It has never gone away – the nightmare of August 25th 1993.

This night was to be a celebratory occasion for Amy Biehl.  Friends were hosting her farewell party. Tomorrow she would return to her home in idyllic Newport Beach California, having completed her Fulbright Scholarship.

“I’ll drop you guys off at home.  “But I can’t stay,” she told three young African friends after enjoying her last collegial cup of coffee at the University of Cape Town (UCT)

“Gugulethu will only take a few minutes, just a detour on my way to the party.”

At 26 years, Amy’s future was an open book of promise.

In the biting twilight she shrugged off their protests and shoved the group into her little yellow Mazda.

Spirits were high and they sang as the car weaved along the N1 highway towards Gugelethu Township.

Back home Amy planned to complete her PHD on Sub Saharan Africa, focusing on active engagement with current issues, also, unbeknown to Amy, her boyfriend planned to propose marriage on her return.

Amy was that rarity; born 2nd of 4 children, an all round high achiever, beautiful, and brainy, popular, gifted and ambitious, all the attributes other girls can only dream of.

She taught herself to read even before starting school. Thereafter it was straight A’s, and a valedictory graduation.  Stanford honours and a Fulbright Scholarship working with organisations at the highest level. She was involved in conferences across her beloved Southern Africa, and been part of free election process in Namibia.

Hell, even long before that even, she had worked for US Congressman and National Democratic Institute (NDI) in Washington.

Away from academia she was an ace sportswoman, had run the comrades marathon and excelled in the worlds of swimming, gymnastics, ballet, and as a flautist.

But, a world away from the warm atmosphere in the tiny Mazda, a further ten minutes along the highway, Gugelethu Township was a festering boil.

The whole country was simmering. South Africa was on the brink of its first ever democratic elections.

Revered leader of the ANC’s armed wing Chris Hani was recently gunned down in his own driveway by a white supremacist and the PAC youth movement had lost all hope of being liberated.   

A lifetime of repression under the Apartheid regime rendered Gugulethu Township in crumbling anarchy; the everyday hardship of life was overwhelming.  Robbery, rape, armed assault and drug- induced violence were everyday events.

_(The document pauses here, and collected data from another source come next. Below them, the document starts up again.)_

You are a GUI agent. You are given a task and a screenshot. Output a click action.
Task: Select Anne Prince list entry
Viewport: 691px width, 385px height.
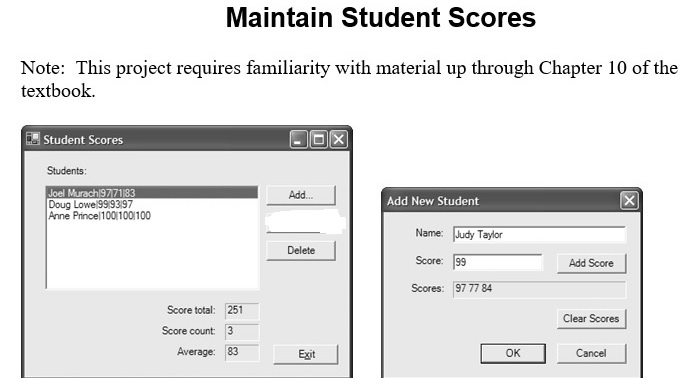point(152,216)
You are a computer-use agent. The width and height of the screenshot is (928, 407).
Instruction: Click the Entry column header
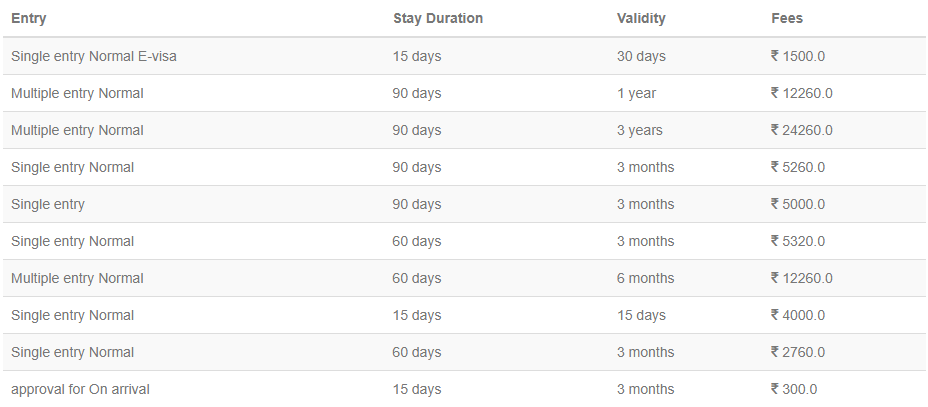(29, 18)
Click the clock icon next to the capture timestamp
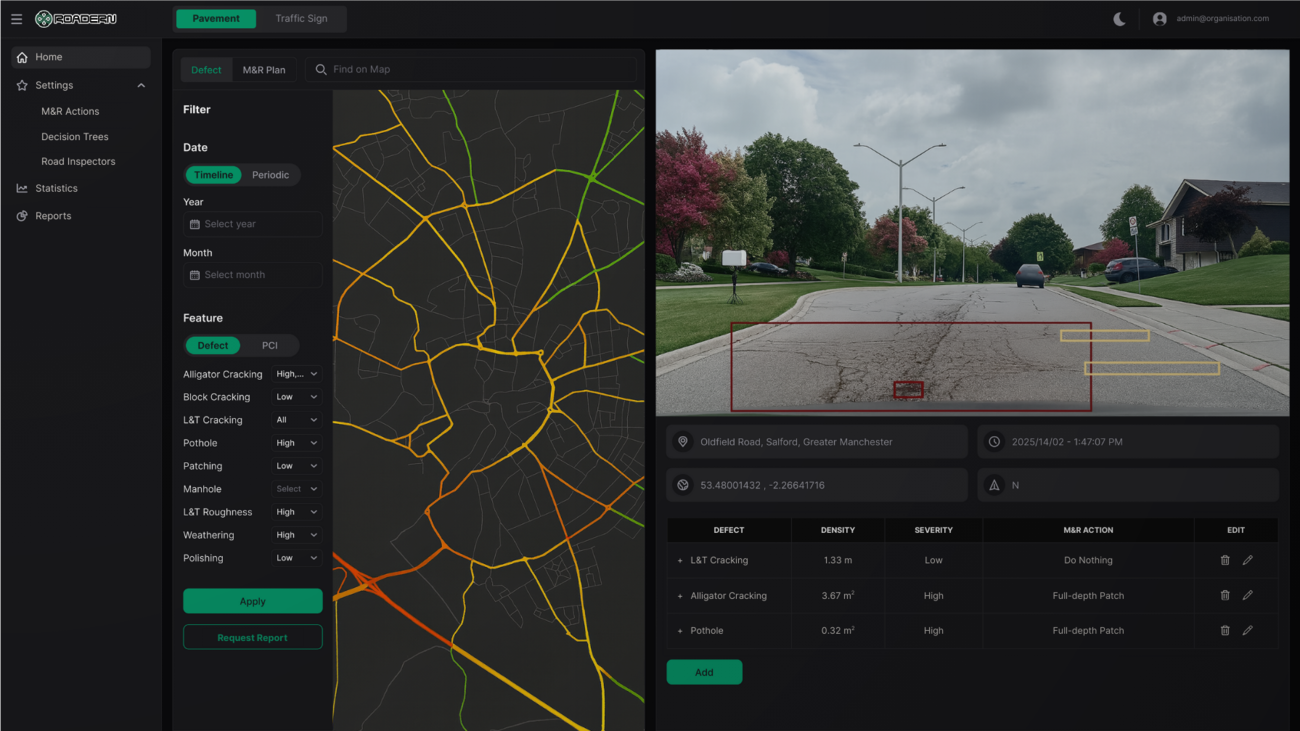The image size is (1300, 731). coord(993,441)
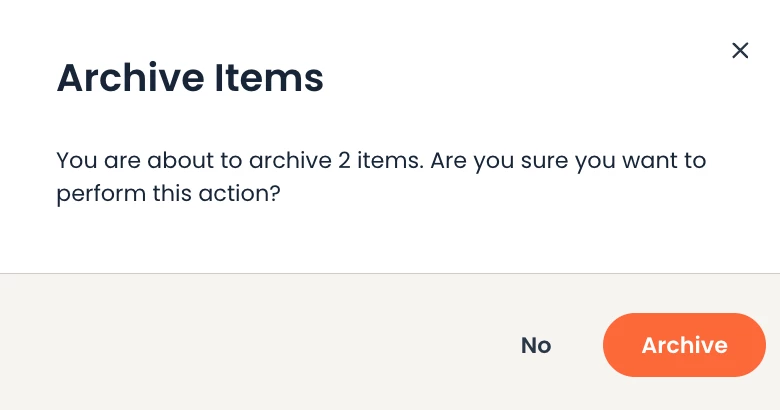This screenshot has height=410, width=780.
Task: Exit the confirmation prompt via close icon
Action: tap(740, 50)
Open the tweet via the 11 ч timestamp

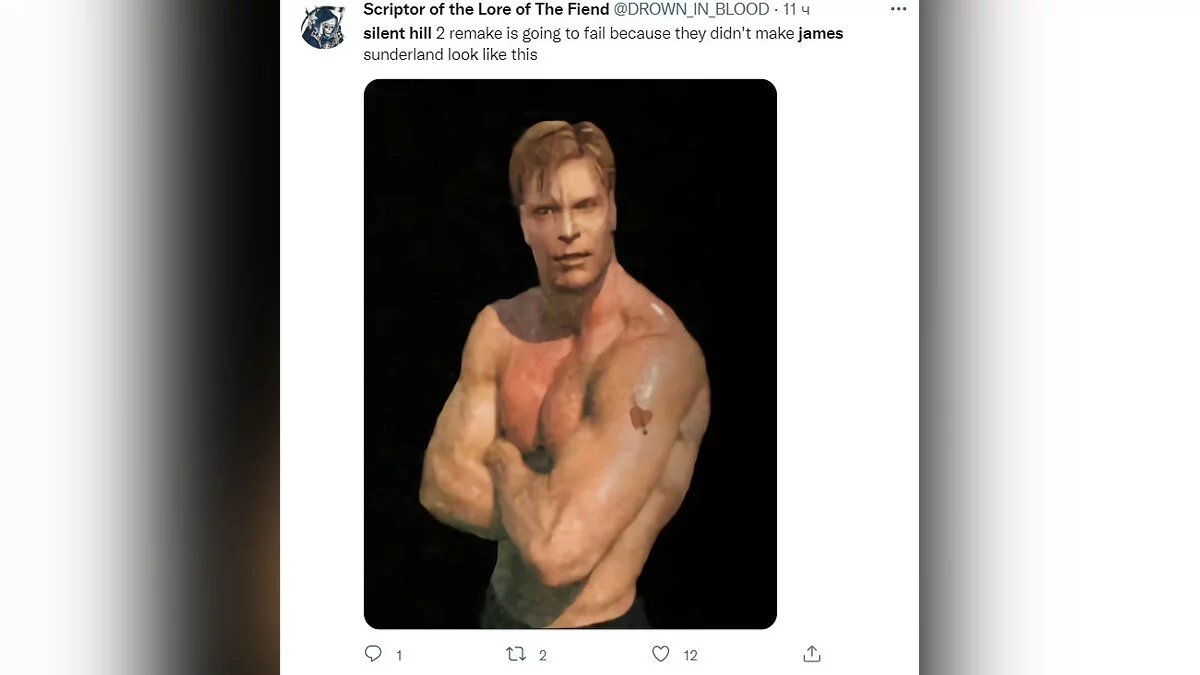[797, 10]
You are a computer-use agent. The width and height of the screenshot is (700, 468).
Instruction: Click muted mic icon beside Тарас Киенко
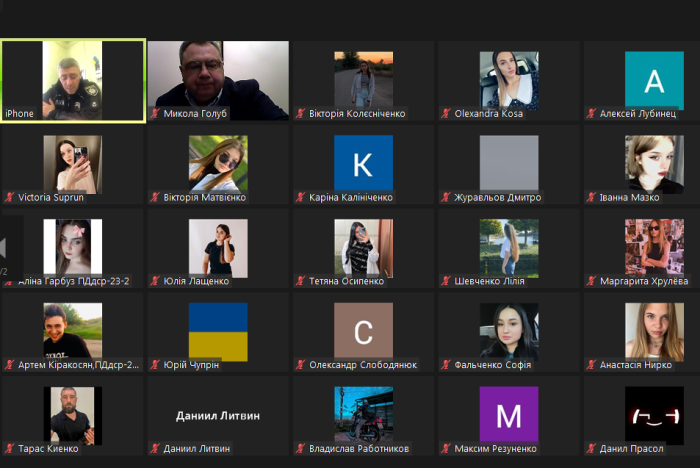[10, 449]

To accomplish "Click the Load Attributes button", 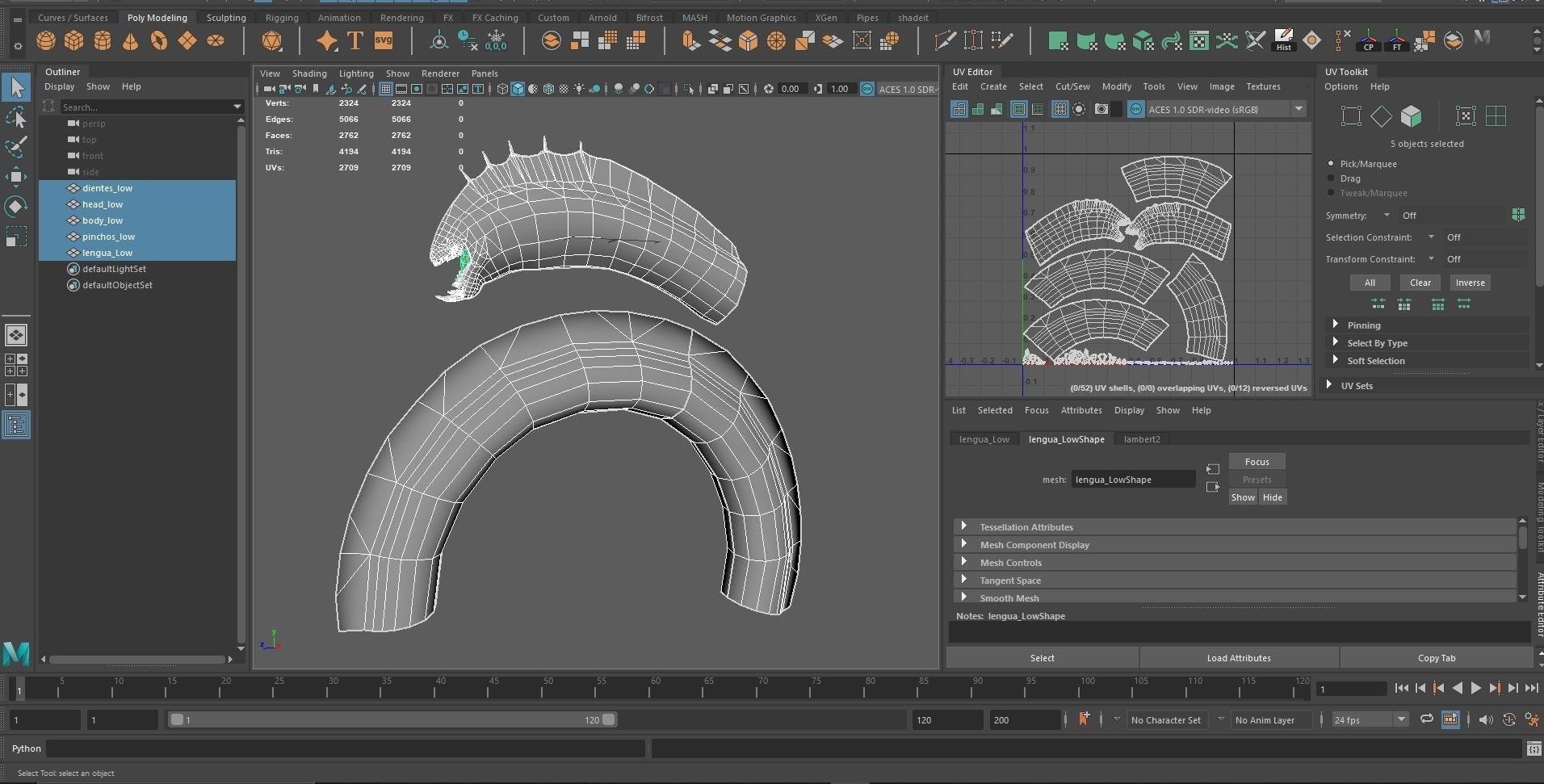I will pyautogui.click(x=1238, y=658).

Unemployed fathers sat waiting for any menial job offer, or drank, or simply took off, while mothers left home predawn travelling long distances for back breaking domestic work for privileged whites with beautiful homes in posh suburbs with running water and electricity, with clean streets where garbage bins were emptied into Government refuse trucks.

Children, three and four olds and older, they roamed the streets with nothing to do all day long.  Their faces crusted with dried snot, their bellies extended from hunger.

Tonight a growing ant heap piled towards the local police station, among them 80 young Pan African Congress wing, trained by their military leaders to make the state ungovernable by killing whites. They believed this would force the apartheid regime to resign.

Dull grey smoke clouds from coal stoves rose from the shanties and bitterness was a seething cauldron. Along the road they lit tires.

A white person in Gugelethu at that time was an anomaly…

But on this night, a young blond blue eyed white was symbolic of all they loathed most – the privileged Afrikaans oppressors

The chant grew louder and louder, “WITH OUR MATCH BOXES WE SHALL FREE OURSELVES.”    

Then the yellow Mazda approaches.  The uproar, as someone shouts “Kwi Mazda! Kwi Mazda! Kukh Umlungu Kwi Mazda!  “In the Mazda there is a white woman

“One Settler! One Bullet!” Others pick up the cry.

Mob madness takes over; the car is rocked from side to side; a stone shatters the windscreen, and a sea of rocks rain from every angle.            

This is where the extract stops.